Primary astroglial cultures were incubated with delta (10(-6) M DPDPE) or kappa (10(-5) M U-50,488H) receptor agonists for 5 days. Thereafter, the acute inhibitory actions of delta or kappa receptor agonists on forskolin stimulated cAMP accumulation were assayed. The G(alphas), G(alphai-1) and G(alphai-2) mRNA levels were quantified after 5 days of either delta or kappa receptor agonist treatment using a solution hybridization, RNase protection assay. Pronounced effects were observed after 5 days Of kappa receptor agonist [10(-5) M U-50,488H] incubation. This treatment resulted in an attenuation in the acute inhibitorY action of delta and kappa receptor agonists. Furthermore, a decreased stimulatory action of forskolin was seen. Similar effects were also seen after delta receptor stimulation. We also investigated the effects after 24 h and 3 days of incubation with the kappa receptor agonist (10(-5) M) U-50,488H. The 24 h incubation resulted in a decreased sensitivity to the acute inhibitory action of delta and kappa receptor agonists in the astroglial cultures.
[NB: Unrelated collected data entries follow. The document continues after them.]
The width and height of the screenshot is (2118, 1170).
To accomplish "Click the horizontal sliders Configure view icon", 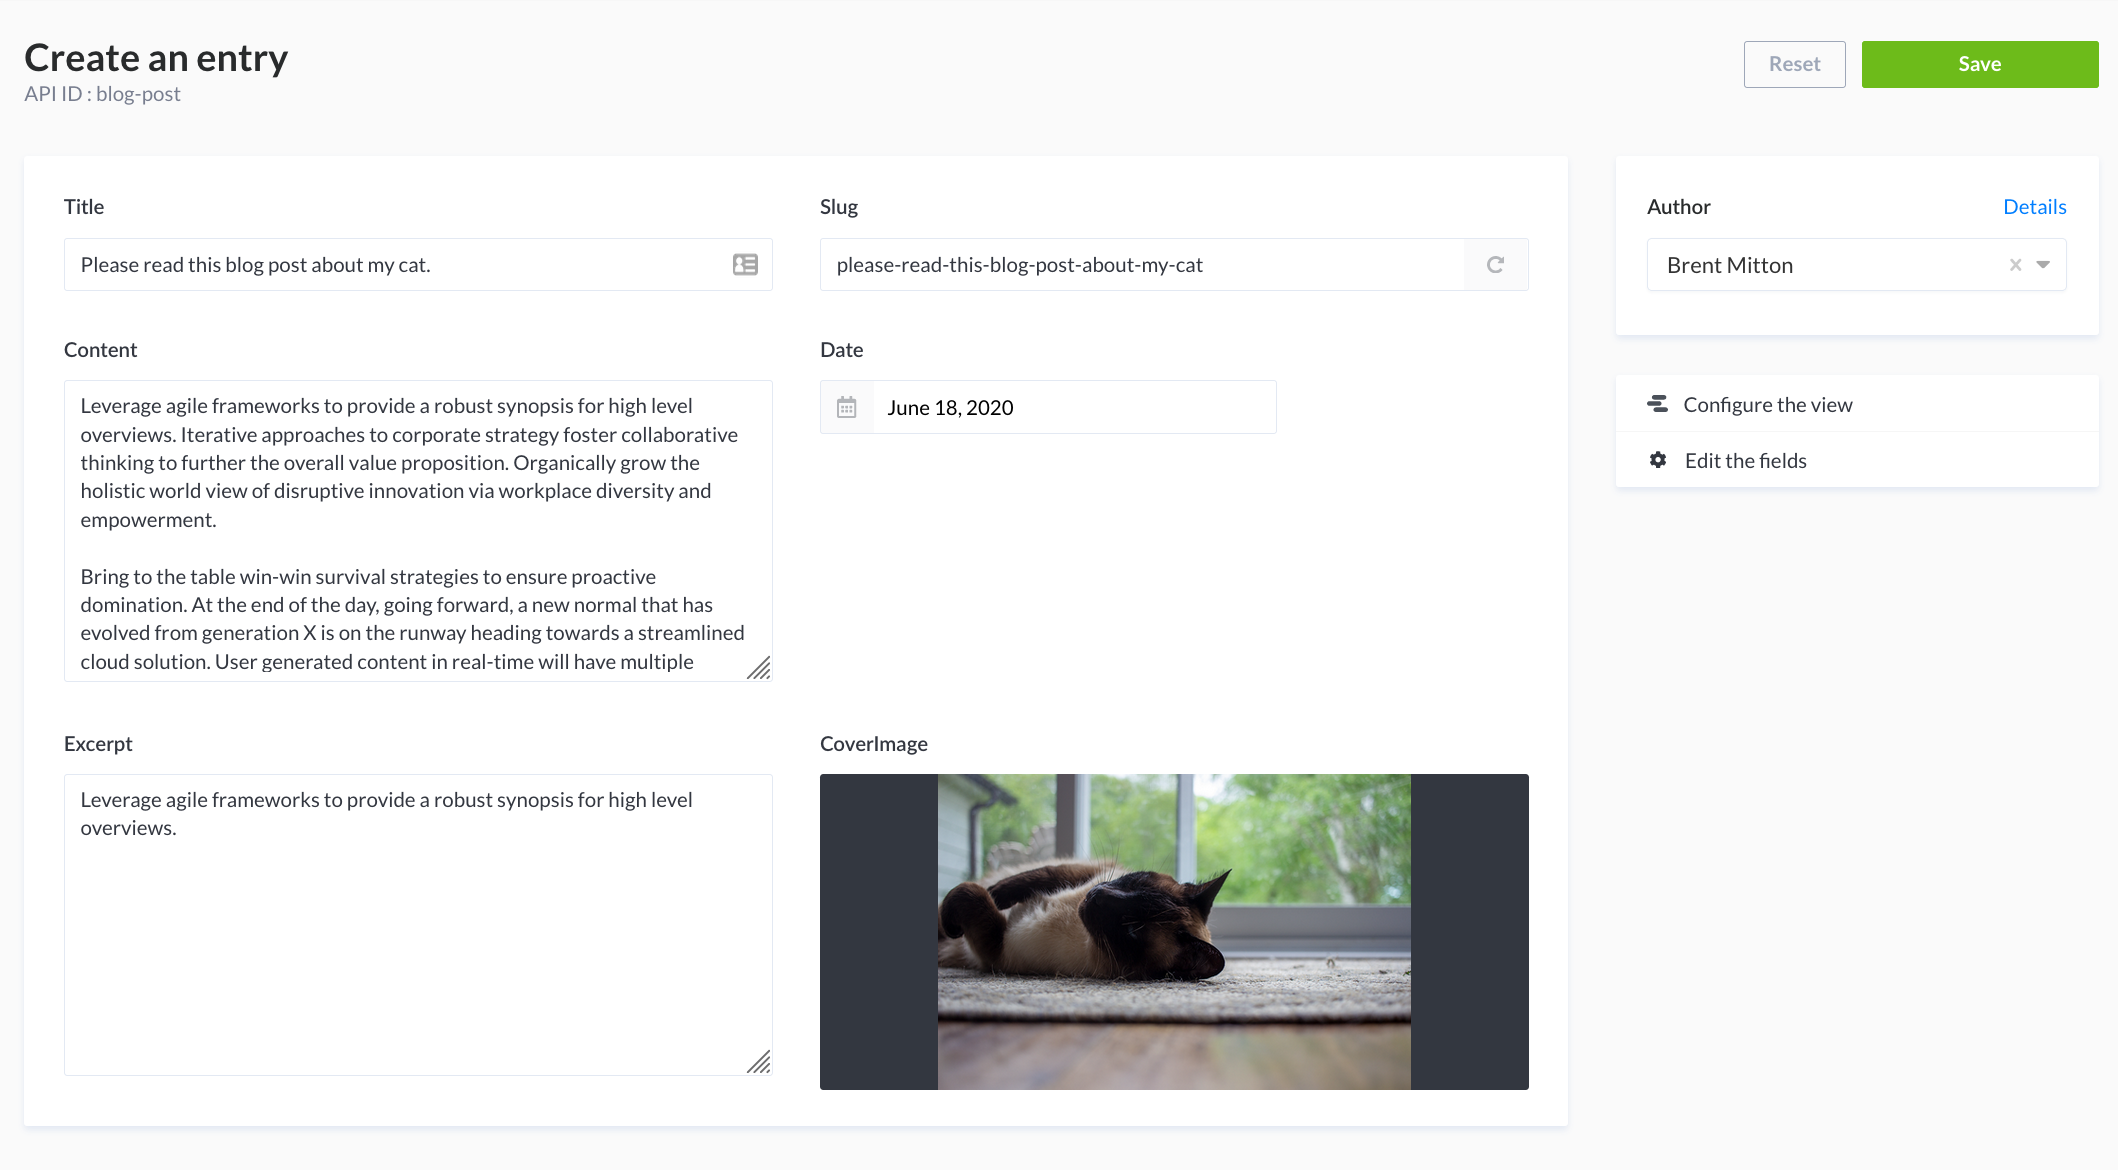I will coord(1657,405).
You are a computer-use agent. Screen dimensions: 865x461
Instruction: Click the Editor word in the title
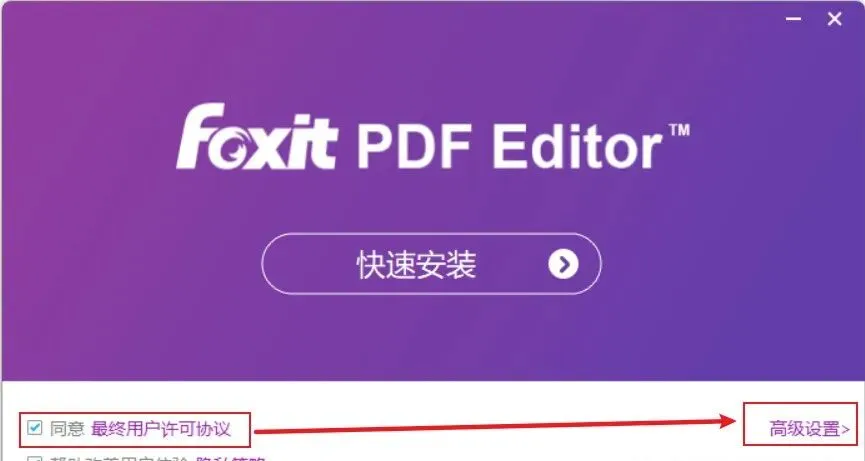click(577, 146)
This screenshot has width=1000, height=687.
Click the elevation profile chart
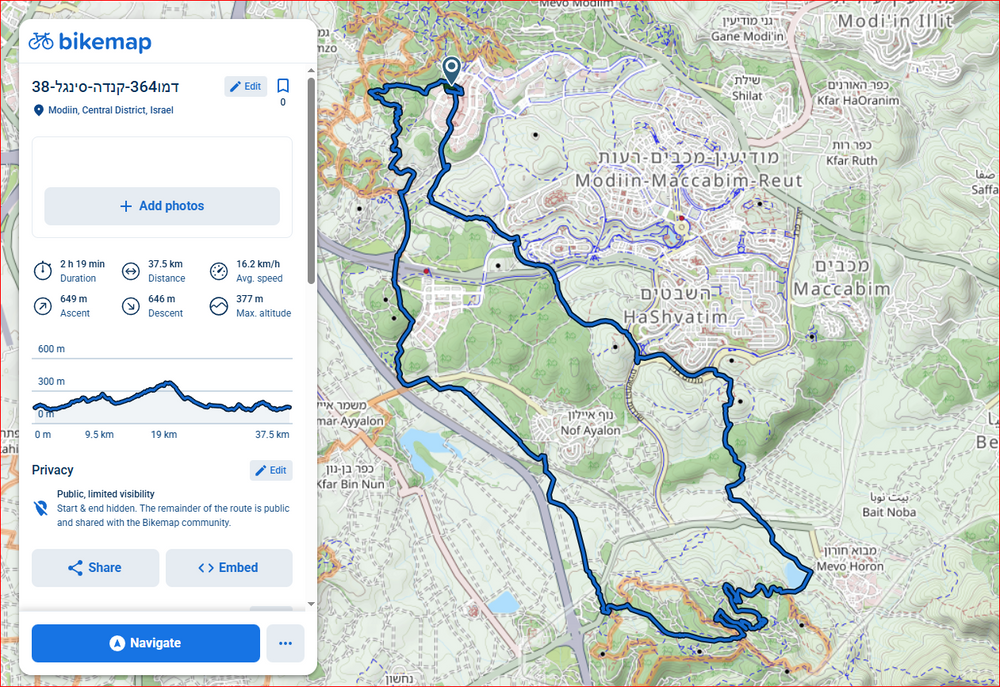[162, 395]
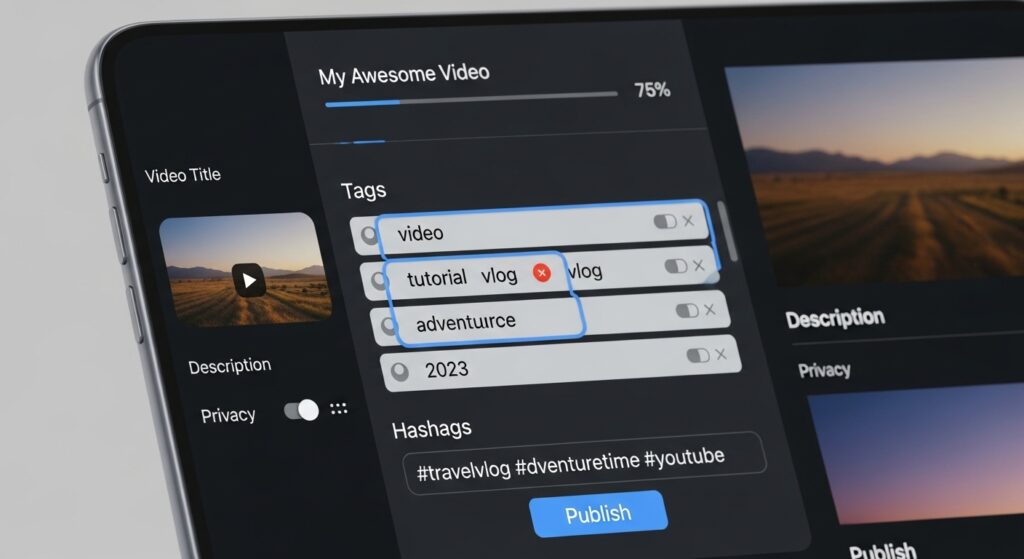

This effect was further accentuated after the 3 days of incubation with 10(-5) M U-50,488H. No significant change was seen in the basal accumulation of cAMP after incubation with the kappa agonist U-50,488H. However, after 5 days of incubation with the delta agonist DPDPE, a significantly increased basal accumulation of cAMP was seen in the astroglial cultures. After 5 days of delta or kappa agonist incubation, an increase in G(alphas) mRNA level and a decrease in G(alphai-2) mRNA level was seen compared with controls. No statistically significant alterations in the amount of G(alphai-1) mRNA were seen. The data obtained in the present study indicate that the effects of long-term opioid treatment alters the sensitivity of glial cell opioid receptors. Furthermore, long term opioid treatment induces alterations in glial G-protein mRNA levels.